Set the search range
Low = at least your target net; high = enough gross to cover typical tax rates
Gross must be higher than net because tax is positive. We expand the upper bound until a candidate gross produces at least your target take-home.
Calculate take-home at each trial gross
Apply federal brackets, standard deduction, state tax, FICA, and CTC
Each trial uses the same rules as our US paycheck calculator: 2026 federal brackets, state rates for your selection, and employee FICA on wages.
Binary search for the matching gross
Repeat until |take-home − target| ≤ $1 (up to 100 iterations)

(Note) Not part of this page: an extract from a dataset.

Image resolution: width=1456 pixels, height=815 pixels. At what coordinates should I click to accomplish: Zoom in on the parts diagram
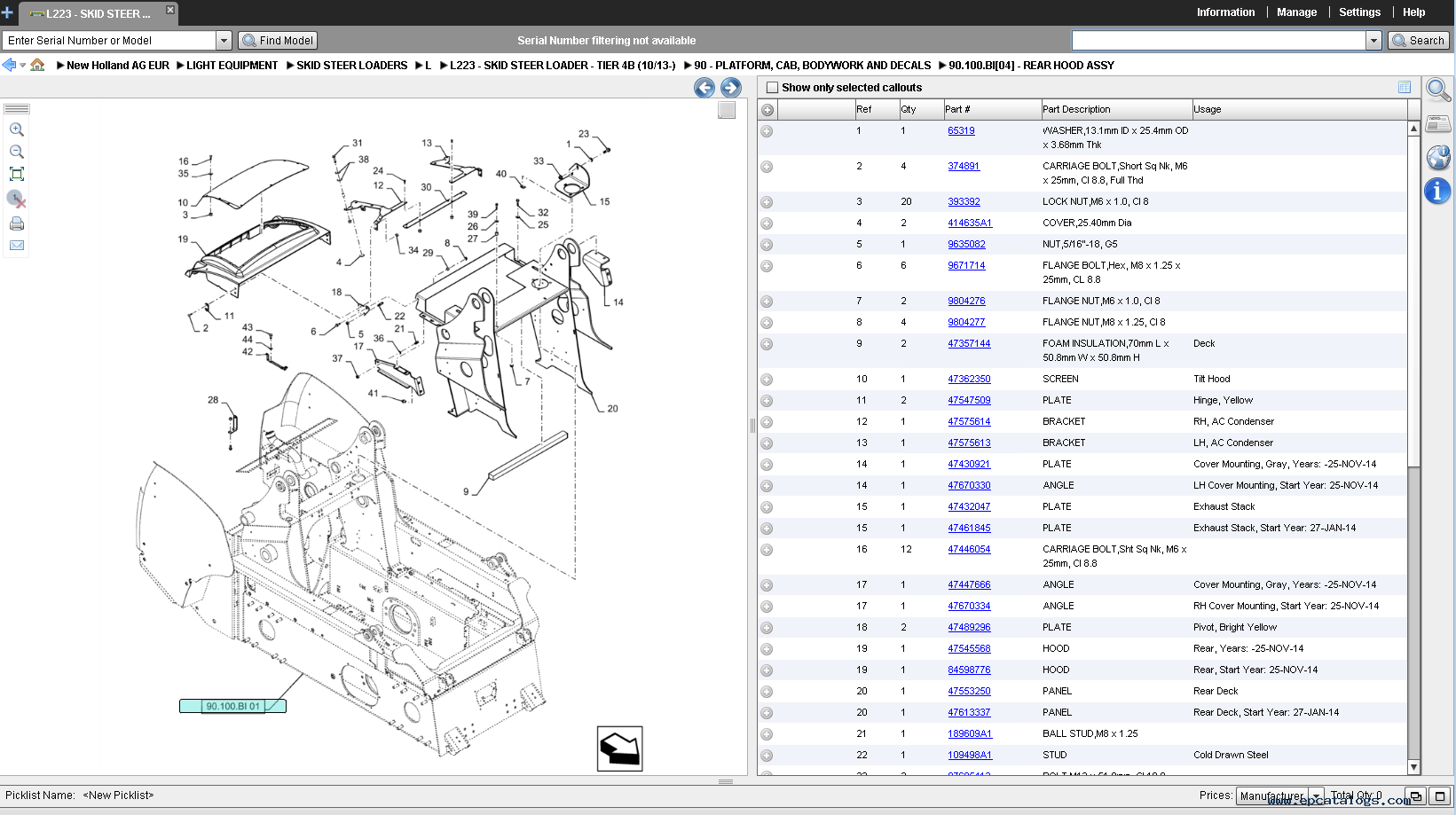(x=17, y=129)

If take-home is too low, raise the trial gross; if too high, lower it. This converges quickly because tax is monotonic with income.
Return gross and tax breakdown
Gross needed, actual net, total tax, effective rate
The result is rounded to the nearest dollar. Actual net may be within $1 of your target due to the tolerance.
Worked example
$50,000 desired take-home, Single, California, 2026
Target $50,000 take-home → gross needed $62,914 (actual net $50,000, within $1)
$5,369.68 federal + $1,913.64 state + $4,812.92 FICA = $12,914 total tax (20.5% effective)
$62,914 − $12,914 = $50,000 take-home
| Line item | Amount |
|---|---|
| Desired annual take-home | $50,000 |
| Gross salary needed | $62,914 |
| Federal income tax | $5,369.68 |
| State income tax | $1,913.64 |
| FICA (Social Security + Medicare) | $4,812.92 |
| Total tax | $12,914 |
| Actual take-home (verify) | $50,000 |
| Effective tax rate | 20.5% |
| Monthly gross equivalent | $5,242.83 |
| Biweekly gross equivalent | $2,419.77 |
Same $50,000 target in Texas (no state tax) needs $59,515 gross vs $62,914 in California — a $3,399 higher salary ask.
Federal-only comparison for $50,000 target: single filers need $59,515 gross; married filing jointly need $56,807 gross ($2,708 less) due to wider brackets and higher standard deduction.
2026 rates and limits we use
| Parameter | What we use |
|---|---|
| Search tolerance | Within $1 of target take-home |
| Maximum iterations | 100 |
| Standard deduction — single (2026) | $16,100 |
| Social Security wage base (2026) | $184,500 |
| Tax year | 2026 federal and state brackets |
| Child Tax Credit | Applied when you enter qualifying children |
What we do not model on this page
We solve for annual gross using standard deduction only—not itemized deductions, 401(k) or HSA contributions, health insurance premiums, local city taxes, bonus withholding quirks, or per-paycheck rounding. Results are pre-tax salary needed; your employer may withhold slightly differently each pay period. Child Tax Credit uses the calculator's qualifying-children count; eligibility rules are not verified here.